[HN Gopher] Show HN: Open-source A/B Testing framework
       ___________________________________________________________________
        
       Show HN: Open-source A/B Testing framework
        
       Author : cheeseblubber
       Score  : 127 points
       Date   : 2021-08-06 15:53 UTC (7 hours ago)
        
 (HTM) web link (github.com)
 (TXT) w3m dump (github.com)
        
       | jaggednad wrote:
       | I think you guys really did a good job with something that's hard
       | to do well. Kudos
        
       | gingerlime wrote:
       | Wow this looks very polished. (Out of frustration with
       | Optimizely) I created and maintain a couple of A/B test open
       | source projects[0][1] but the statistical analysis was always the
       | hardest part so I'm keen to see what you are doing. We're
       | currently relying on a commercial tool called Analytics
       | Toolkit[2] for this part alone and have been quite happy with it
       | though. The owner is very knowledgable and responsive (no
       | affiliation just happy customers). I wonder if you can adopt
       | similar ideas/algorithms into the open source tool. That can be
       | useful I imagine.
       | 
       | [0] https://github.com/Alephbet/alephbet
       | 
       | [1] https://github.com/Alephbet/lamed
       | 
       | [2] https://www.analytics-toolkit.com/
        
         | jrdorn wrote:
         | Thanks for the comment and for your work on Alephbet! Open
         | source A/B testing is a graveyard of abandoned projects, so
         | it's always great to see more people actively working in this
         | space.
         | 
         | Georgi at Analytics Toolkit definitely knows his stuff. We're
         | taking a Bayesian approach instead, which I know he isn't the
         | biggest fan of, but I think it is much easier to understand.

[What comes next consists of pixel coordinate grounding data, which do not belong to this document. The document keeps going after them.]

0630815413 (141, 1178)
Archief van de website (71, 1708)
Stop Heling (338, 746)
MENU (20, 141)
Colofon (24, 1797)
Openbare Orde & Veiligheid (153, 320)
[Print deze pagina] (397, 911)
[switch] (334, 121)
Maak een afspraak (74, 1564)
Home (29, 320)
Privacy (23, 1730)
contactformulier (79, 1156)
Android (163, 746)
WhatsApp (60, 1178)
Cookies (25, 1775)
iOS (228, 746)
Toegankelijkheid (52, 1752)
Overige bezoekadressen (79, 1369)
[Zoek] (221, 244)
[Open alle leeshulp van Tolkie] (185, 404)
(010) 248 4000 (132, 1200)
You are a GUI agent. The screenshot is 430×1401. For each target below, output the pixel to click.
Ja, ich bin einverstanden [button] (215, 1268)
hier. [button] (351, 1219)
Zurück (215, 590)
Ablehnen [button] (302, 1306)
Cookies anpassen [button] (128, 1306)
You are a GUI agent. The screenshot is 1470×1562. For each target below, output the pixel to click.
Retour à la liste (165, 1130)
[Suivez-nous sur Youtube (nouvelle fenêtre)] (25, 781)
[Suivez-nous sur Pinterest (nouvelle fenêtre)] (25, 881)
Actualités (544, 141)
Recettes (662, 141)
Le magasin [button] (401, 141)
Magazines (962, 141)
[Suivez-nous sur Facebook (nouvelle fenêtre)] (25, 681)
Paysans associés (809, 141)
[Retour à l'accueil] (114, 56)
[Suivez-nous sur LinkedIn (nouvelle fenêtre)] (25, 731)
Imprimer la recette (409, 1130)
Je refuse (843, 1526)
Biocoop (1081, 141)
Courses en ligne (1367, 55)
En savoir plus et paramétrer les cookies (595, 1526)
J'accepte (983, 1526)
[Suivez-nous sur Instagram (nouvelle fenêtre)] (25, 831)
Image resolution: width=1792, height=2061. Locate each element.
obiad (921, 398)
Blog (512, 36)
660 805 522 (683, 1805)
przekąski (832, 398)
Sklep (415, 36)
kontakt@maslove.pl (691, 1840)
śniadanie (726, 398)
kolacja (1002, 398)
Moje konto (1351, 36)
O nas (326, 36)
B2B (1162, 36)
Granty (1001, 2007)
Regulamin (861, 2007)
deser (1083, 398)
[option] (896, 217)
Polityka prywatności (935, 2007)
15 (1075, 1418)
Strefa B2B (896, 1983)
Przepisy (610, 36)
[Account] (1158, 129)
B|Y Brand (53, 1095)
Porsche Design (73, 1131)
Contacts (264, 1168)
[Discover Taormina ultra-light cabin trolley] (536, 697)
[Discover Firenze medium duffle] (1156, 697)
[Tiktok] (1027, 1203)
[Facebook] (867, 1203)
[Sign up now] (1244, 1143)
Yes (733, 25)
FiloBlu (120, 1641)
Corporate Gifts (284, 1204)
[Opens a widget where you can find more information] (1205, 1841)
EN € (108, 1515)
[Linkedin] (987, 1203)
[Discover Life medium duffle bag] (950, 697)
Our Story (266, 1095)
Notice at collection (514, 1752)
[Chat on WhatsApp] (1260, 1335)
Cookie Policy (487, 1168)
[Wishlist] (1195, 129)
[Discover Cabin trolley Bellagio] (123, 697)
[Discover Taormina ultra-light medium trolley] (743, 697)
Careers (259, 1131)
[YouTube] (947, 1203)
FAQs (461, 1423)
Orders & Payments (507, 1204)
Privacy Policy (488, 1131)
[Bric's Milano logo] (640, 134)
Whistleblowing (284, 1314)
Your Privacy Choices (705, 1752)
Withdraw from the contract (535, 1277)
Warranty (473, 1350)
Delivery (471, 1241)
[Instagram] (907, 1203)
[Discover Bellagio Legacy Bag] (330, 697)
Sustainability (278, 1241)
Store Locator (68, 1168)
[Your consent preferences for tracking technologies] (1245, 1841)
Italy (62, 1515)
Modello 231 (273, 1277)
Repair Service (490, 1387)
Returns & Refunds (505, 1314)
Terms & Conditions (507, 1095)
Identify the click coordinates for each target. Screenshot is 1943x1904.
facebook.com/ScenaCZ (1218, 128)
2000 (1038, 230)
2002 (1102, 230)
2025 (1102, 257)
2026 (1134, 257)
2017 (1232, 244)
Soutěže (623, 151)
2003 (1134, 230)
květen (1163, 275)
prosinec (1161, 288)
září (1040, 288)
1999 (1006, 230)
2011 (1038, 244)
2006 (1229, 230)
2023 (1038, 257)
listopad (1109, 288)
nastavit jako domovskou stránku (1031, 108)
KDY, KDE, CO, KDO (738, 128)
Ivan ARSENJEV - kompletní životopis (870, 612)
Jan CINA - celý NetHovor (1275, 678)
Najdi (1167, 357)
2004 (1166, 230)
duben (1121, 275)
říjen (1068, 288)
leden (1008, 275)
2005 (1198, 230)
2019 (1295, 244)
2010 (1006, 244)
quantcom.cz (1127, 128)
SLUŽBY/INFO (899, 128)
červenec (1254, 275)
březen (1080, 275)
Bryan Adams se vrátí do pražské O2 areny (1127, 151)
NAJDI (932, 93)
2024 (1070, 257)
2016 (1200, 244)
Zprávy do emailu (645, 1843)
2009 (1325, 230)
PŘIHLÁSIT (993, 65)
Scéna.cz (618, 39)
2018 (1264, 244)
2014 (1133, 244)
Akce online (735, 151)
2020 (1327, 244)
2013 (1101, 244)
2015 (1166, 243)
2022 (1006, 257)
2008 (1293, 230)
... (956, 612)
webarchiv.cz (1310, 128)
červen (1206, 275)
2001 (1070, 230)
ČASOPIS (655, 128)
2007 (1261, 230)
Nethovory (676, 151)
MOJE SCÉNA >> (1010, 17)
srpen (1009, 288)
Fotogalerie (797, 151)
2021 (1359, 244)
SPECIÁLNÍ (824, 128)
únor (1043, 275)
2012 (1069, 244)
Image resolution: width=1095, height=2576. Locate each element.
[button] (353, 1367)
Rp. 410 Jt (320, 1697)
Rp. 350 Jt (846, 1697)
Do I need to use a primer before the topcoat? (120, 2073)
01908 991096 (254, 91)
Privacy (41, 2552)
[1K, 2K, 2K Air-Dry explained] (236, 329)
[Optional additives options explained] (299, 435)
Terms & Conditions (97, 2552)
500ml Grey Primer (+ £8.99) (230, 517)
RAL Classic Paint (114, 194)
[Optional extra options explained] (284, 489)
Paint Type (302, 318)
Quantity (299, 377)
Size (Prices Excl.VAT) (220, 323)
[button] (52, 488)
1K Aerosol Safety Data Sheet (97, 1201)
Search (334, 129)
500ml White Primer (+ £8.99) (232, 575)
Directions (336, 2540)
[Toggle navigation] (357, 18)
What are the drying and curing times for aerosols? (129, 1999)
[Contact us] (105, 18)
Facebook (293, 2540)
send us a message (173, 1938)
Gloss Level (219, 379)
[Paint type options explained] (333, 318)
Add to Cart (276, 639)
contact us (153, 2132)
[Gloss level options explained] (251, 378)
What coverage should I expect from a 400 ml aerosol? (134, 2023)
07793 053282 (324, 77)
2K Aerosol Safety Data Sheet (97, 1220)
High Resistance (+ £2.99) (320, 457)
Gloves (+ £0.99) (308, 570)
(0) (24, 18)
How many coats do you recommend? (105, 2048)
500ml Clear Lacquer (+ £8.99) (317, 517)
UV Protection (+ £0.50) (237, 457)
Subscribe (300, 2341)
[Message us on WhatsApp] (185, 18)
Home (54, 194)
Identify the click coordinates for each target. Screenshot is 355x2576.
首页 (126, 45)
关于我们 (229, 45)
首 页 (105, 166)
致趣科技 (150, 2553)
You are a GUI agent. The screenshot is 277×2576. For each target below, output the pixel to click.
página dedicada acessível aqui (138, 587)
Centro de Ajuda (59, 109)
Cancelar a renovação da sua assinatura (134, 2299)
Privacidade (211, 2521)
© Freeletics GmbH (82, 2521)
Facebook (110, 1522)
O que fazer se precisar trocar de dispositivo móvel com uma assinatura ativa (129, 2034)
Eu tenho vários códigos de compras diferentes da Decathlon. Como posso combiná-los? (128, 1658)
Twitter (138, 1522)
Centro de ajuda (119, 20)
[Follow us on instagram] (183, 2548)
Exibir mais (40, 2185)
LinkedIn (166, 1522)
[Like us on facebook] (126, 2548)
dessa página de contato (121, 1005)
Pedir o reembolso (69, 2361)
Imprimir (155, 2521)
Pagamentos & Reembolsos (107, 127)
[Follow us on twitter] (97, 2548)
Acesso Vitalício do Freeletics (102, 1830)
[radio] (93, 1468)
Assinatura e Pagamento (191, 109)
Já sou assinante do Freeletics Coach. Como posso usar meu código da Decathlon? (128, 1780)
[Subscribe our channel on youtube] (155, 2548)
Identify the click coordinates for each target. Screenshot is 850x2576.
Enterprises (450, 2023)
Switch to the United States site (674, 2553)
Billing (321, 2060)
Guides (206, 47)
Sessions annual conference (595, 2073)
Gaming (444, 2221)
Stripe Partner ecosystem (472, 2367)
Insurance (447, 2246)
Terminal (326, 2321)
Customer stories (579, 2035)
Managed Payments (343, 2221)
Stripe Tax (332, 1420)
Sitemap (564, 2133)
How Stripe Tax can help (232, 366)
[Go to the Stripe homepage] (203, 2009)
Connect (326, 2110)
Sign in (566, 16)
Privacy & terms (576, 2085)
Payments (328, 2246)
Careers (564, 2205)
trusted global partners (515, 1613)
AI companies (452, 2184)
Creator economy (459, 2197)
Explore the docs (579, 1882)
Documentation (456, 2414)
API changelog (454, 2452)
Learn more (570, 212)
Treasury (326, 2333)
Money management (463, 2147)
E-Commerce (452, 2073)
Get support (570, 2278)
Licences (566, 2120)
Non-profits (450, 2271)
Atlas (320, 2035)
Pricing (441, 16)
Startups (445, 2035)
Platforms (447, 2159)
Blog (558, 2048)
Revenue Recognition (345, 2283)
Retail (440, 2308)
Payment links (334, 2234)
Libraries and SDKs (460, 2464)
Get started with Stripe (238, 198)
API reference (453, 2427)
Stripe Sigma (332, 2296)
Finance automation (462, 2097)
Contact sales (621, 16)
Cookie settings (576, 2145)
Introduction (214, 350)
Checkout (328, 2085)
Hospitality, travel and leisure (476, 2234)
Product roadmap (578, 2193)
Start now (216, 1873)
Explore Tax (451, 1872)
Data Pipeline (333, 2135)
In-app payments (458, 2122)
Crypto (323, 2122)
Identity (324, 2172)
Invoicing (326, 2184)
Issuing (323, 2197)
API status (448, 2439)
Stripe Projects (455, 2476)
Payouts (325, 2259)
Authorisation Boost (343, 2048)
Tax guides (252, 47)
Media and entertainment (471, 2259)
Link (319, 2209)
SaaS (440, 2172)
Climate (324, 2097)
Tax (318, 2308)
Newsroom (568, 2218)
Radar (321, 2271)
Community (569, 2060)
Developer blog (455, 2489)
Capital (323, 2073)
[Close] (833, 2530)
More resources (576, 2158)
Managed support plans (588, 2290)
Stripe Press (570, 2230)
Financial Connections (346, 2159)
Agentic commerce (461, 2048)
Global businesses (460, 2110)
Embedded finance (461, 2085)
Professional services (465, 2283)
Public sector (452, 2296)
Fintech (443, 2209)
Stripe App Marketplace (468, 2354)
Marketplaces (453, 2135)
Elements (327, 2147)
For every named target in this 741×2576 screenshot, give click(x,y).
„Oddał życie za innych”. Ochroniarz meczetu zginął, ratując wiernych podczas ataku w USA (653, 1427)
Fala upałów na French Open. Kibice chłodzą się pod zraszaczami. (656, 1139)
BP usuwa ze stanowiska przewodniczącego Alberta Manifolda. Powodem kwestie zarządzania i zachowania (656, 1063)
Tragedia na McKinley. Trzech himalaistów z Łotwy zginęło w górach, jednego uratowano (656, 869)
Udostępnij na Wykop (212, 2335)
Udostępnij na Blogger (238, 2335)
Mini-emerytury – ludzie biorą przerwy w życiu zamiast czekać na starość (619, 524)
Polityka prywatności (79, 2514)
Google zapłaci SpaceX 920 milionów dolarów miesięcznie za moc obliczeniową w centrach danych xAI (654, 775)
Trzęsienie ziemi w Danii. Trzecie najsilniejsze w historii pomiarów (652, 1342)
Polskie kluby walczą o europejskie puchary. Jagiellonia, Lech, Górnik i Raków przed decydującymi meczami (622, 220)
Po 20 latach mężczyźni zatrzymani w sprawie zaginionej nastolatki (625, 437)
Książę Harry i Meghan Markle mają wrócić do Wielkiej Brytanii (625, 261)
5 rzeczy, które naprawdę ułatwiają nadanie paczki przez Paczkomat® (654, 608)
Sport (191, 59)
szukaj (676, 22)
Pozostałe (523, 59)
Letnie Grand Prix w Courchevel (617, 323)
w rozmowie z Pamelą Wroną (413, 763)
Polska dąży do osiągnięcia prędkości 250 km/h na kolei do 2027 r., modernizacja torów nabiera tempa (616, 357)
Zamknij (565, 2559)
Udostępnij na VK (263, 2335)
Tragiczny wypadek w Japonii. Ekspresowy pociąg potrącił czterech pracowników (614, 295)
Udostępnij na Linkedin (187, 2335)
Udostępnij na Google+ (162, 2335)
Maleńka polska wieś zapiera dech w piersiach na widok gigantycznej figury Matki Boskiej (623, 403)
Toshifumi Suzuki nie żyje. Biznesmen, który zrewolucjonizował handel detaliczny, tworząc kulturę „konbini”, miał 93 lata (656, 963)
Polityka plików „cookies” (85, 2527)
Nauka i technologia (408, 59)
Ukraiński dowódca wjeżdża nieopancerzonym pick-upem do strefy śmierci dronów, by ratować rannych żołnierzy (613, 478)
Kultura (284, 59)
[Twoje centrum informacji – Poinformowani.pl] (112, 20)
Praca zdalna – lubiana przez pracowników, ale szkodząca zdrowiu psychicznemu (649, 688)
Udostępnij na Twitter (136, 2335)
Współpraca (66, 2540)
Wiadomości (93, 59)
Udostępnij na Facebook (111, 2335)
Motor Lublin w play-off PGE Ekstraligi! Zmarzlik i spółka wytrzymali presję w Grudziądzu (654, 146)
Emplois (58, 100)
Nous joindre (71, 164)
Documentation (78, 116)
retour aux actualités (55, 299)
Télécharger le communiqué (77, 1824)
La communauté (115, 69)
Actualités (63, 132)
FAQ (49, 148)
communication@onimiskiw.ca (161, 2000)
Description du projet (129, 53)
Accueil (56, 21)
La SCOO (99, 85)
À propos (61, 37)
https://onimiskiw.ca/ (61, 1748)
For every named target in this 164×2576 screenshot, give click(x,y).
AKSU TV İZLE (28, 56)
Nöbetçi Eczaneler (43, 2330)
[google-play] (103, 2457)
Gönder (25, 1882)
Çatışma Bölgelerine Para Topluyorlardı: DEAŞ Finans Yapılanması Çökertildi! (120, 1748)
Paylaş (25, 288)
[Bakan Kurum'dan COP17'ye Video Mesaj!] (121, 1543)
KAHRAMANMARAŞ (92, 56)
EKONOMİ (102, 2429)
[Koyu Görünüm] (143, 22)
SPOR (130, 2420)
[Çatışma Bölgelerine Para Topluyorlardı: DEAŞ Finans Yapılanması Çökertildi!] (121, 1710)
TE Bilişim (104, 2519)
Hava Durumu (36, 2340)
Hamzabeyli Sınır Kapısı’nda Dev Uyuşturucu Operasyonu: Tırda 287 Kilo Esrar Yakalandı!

         | Itamar Faran, the author of our stats engine, has a great
         | article that goes into a lot more detail if you're interested:
         | https://towardsdatascience.com/why-you-should-switch-to-baye...
        
       | Dyac wrote:
       | Hi. Regular A/B experimenter here.
       | 
       | This looks like a great tool!
       | 
       | Does your system store the stats, or does it trust the stats to
       | be stored in, eg. GA, and then just allow you to analyse them?
       | 
       | Is it appropriate to send email alerts when "significance" is
       | reached? Without adhering to minimum sample sizes calculated in
       | advance won't this result in a bunch of Type 1 errors?
       | 
       | Are the changes to the pages made client side or server side? I
       | think clientside but I'm not sure. If so are they sync or
       | asynchronous?
       | 
       | Thanks!
        
         | jrdorn wrote:
         | Hi, thanks for the questions!
         | 
         | 1. We don't store any raw user data. We pull things like mean
         | and standard deviation from data sources, run the statistics,
         | and store the result.
         | 
         | 2. We use a Bayesian statistics engine which is much more
         | immune to peeking problems and Type I errors than frequentist
         | approaches.
         | 
         | 3. Tests can be run either client or server side. For client
         | side, we recommend bundling the SDK with your app (webpack,
         | etc). We really care about performance so never want to add
         | additional http requests or script tags of any kind if at all
         | possible.
        
           | Dyac wrote:
           | Interesting, thanks.
           | 
           | 1. How do you get around needing session level data instead
           | of aggregate data when working with non parametric KPIs? GA
           | in particular is notorious for sampling data.
           | 
           | 2. True, but you can't get away from the fact that a split
           | test only run for a day or two isn't going to give you
           | trustworthy results. It's things like this that abstract away
           | the statistical reality for lay users that cause poor
           | decisions to be made under the guise of being "data driven".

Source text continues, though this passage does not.